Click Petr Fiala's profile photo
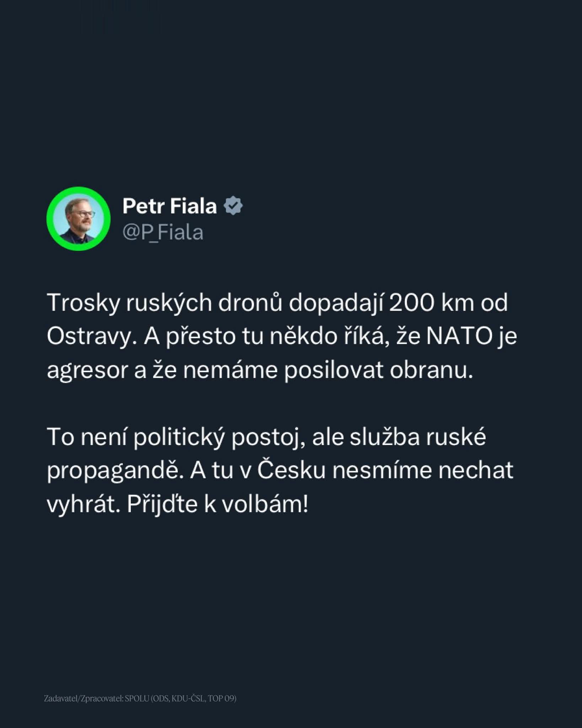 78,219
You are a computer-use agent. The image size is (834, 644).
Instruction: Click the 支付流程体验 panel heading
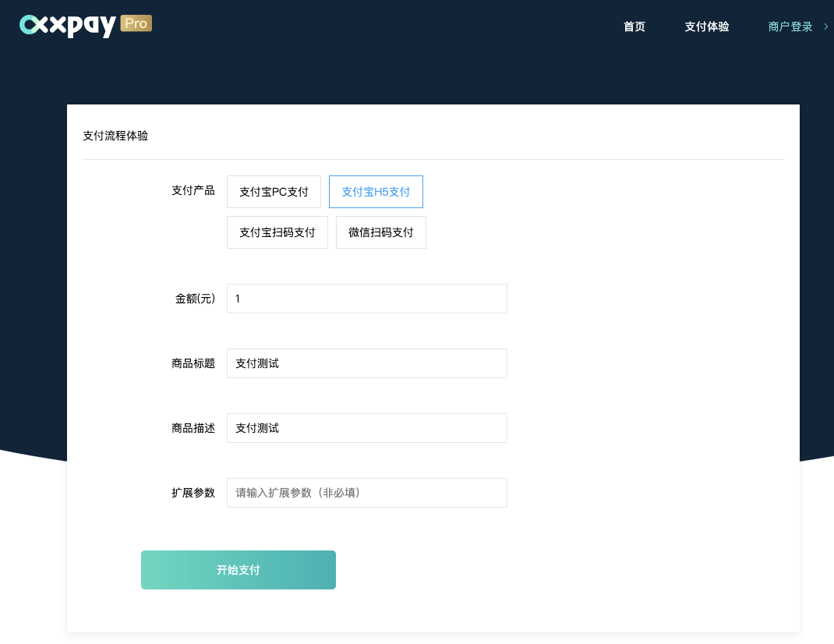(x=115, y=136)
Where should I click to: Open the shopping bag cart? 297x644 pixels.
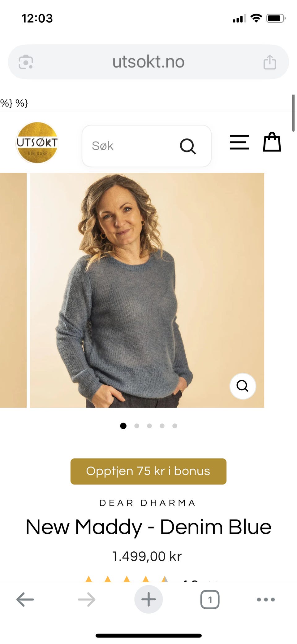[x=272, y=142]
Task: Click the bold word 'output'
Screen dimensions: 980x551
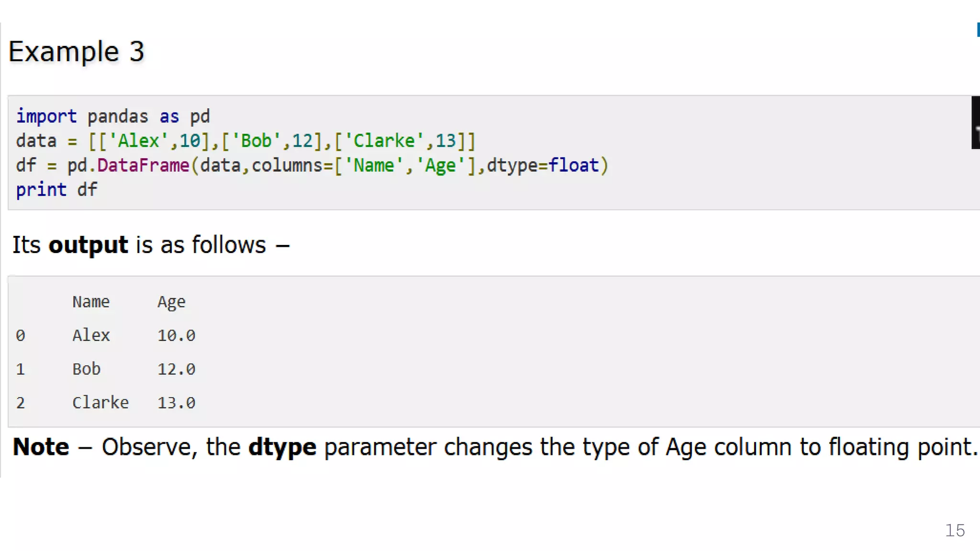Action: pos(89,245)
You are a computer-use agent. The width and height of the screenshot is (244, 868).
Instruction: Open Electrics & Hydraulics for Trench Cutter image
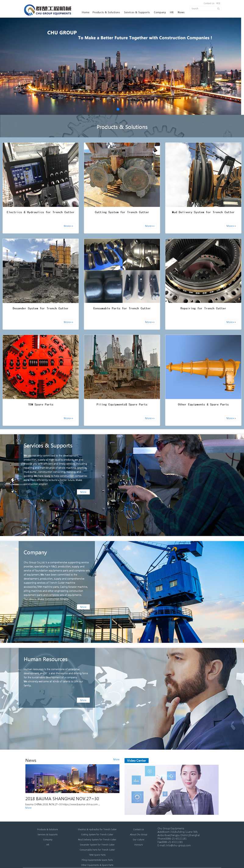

---*---

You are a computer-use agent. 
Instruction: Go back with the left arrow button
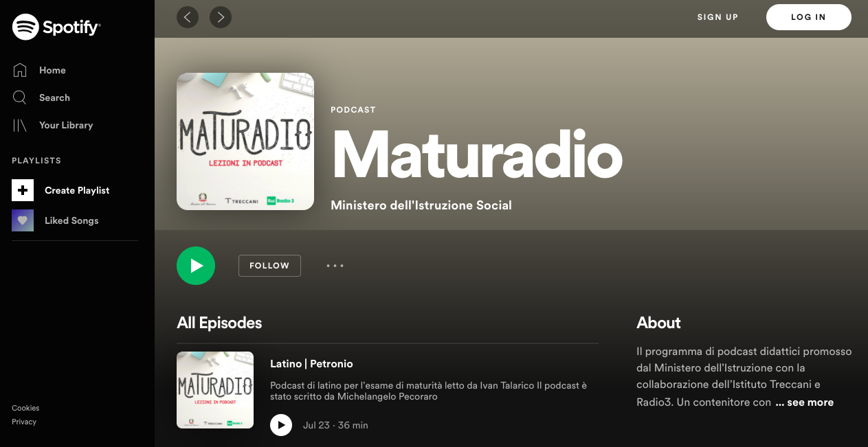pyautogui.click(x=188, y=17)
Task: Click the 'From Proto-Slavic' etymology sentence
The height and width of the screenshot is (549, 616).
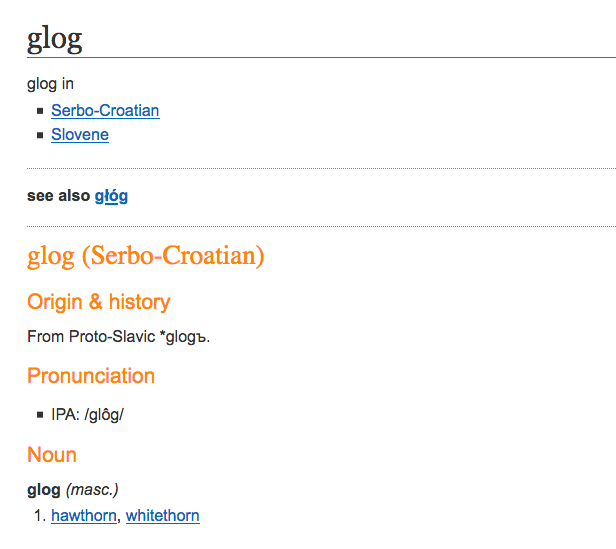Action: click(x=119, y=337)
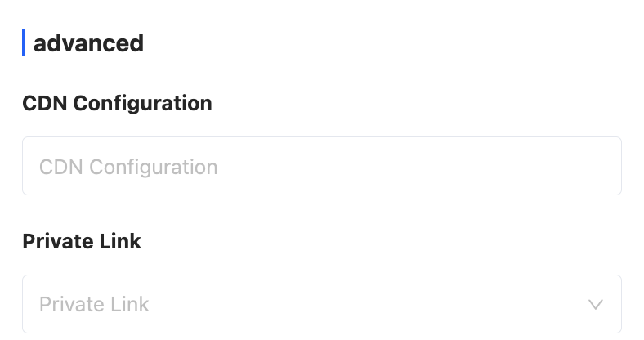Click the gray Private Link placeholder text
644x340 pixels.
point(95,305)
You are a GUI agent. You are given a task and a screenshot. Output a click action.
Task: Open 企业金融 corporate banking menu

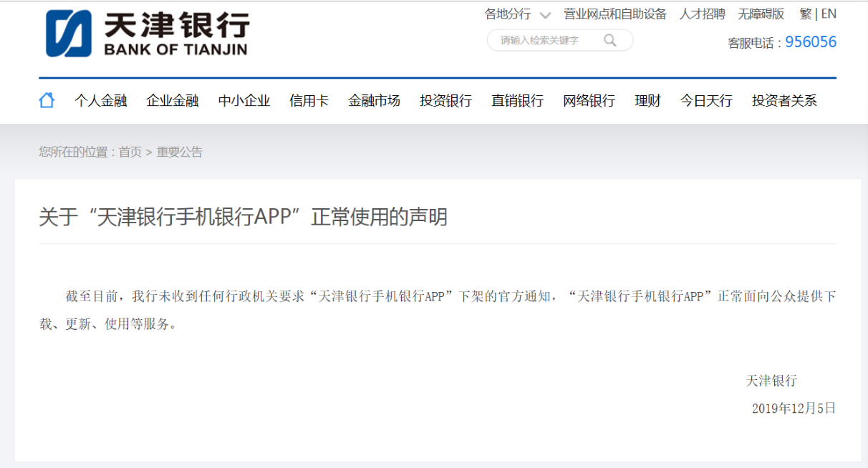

---*---

TASK BRIEF ▸ Going by the data above, the answer is exactly the lines from the one holding "Click Petr Fiala's profile photo" to the one holding "Instruction: Open Electrics", both kept, with the pictures left out.

FINISHED TASK ▸
Click Petr Fiala's profile photo
 78,219
You are a computer-use agent. The image size is (834, 644).
Instruction: Click the 支付流程体验 panel heading
(x=115, y=136)
Where should I click to: Open the shopping bag cart? 297x644 pixels.
[x=272, y=142]
Task: Click the bold word 'output'
Screen dimensions: 980x551
Action: pos(89,245)
You are a computer-use agent. The width and height of the screenshot is (244, 868).
Instruction: Open Electrics & Hydraulics for Trench Cutter image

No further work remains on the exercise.